◆ **EXERCISE GOAL**
Pull out every line from the line containing "You are a GUI" through the end of the material, both ends included, and reproduce it exactly. Keep pictures out.

◆ **DATA UNDER STUDY**
-- -- --
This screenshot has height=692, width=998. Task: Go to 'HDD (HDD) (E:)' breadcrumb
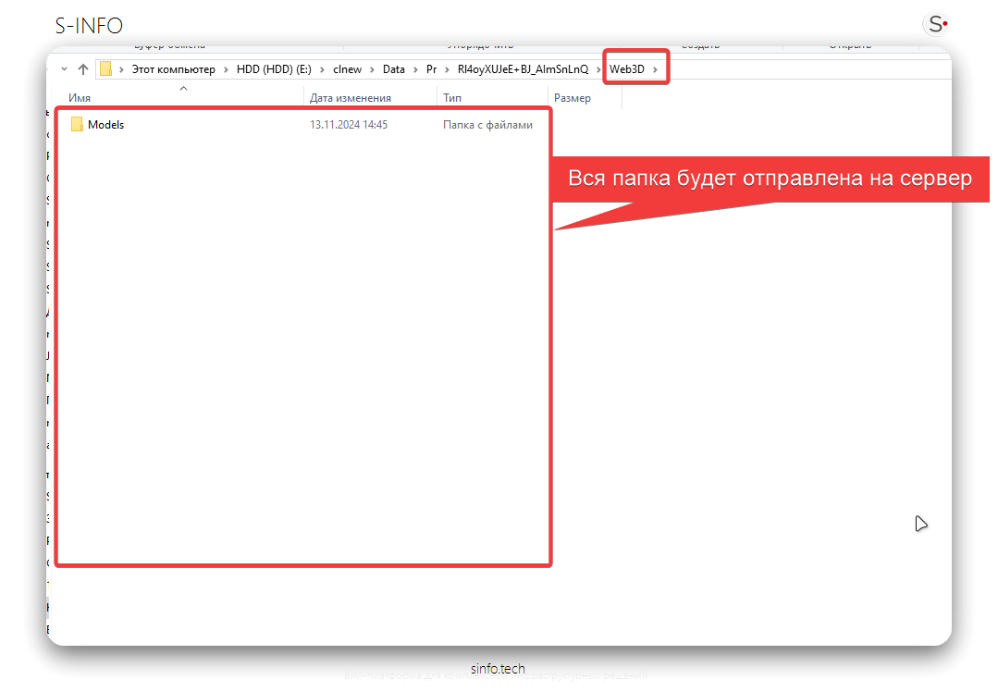click(x=275, y=69)
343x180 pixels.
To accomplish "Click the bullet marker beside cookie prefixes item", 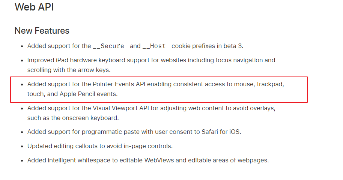I will coord(22,47).
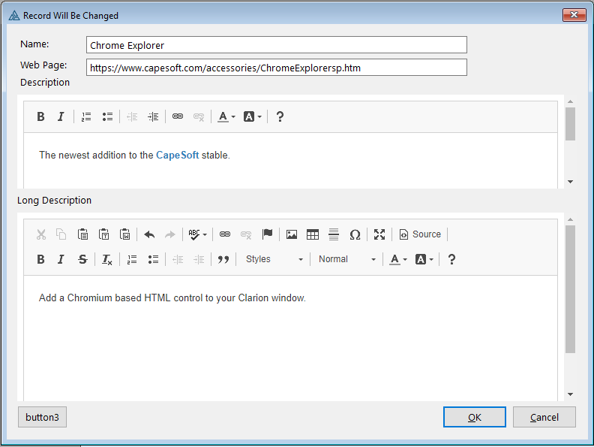
Task: Click the Image insert icon in Long Description toolbar
Action: click(x=292, y=234)
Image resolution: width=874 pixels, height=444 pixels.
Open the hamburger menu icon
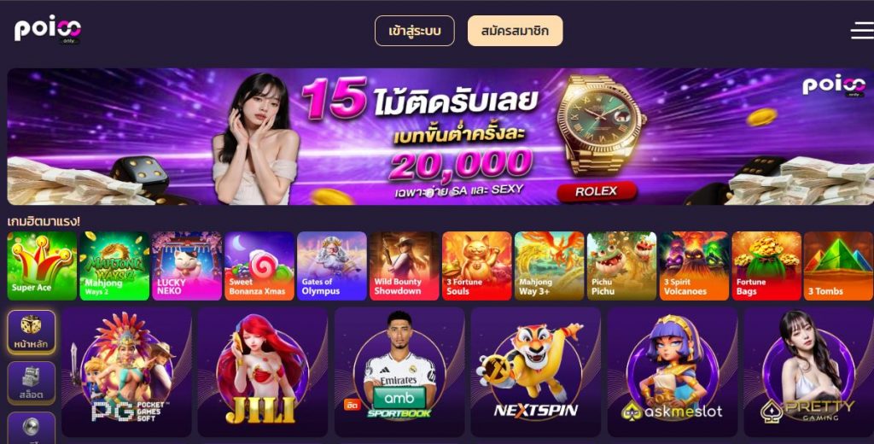[862, 30]
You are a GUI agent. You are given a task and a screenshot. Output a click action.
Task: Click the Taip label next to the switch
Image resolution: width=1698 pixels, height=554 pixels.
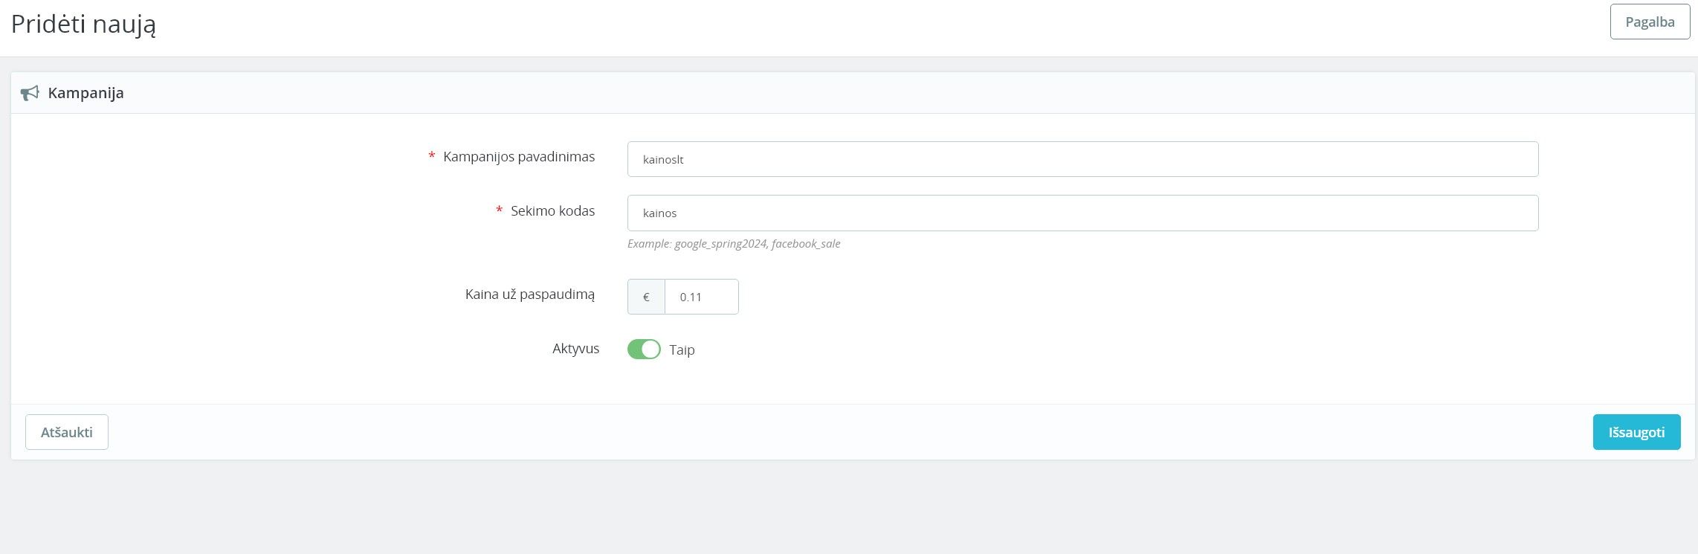tap(682, 350)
-- -- --
◆ **OUTPUT OF THE TASK**
You are a GUI agent. You are given a task and a screenshot. Output a click action.
Task: Click the Taip label next to the switch
Image resolution: width=1698 pixels, height=554 pixels.
tap(682, 350)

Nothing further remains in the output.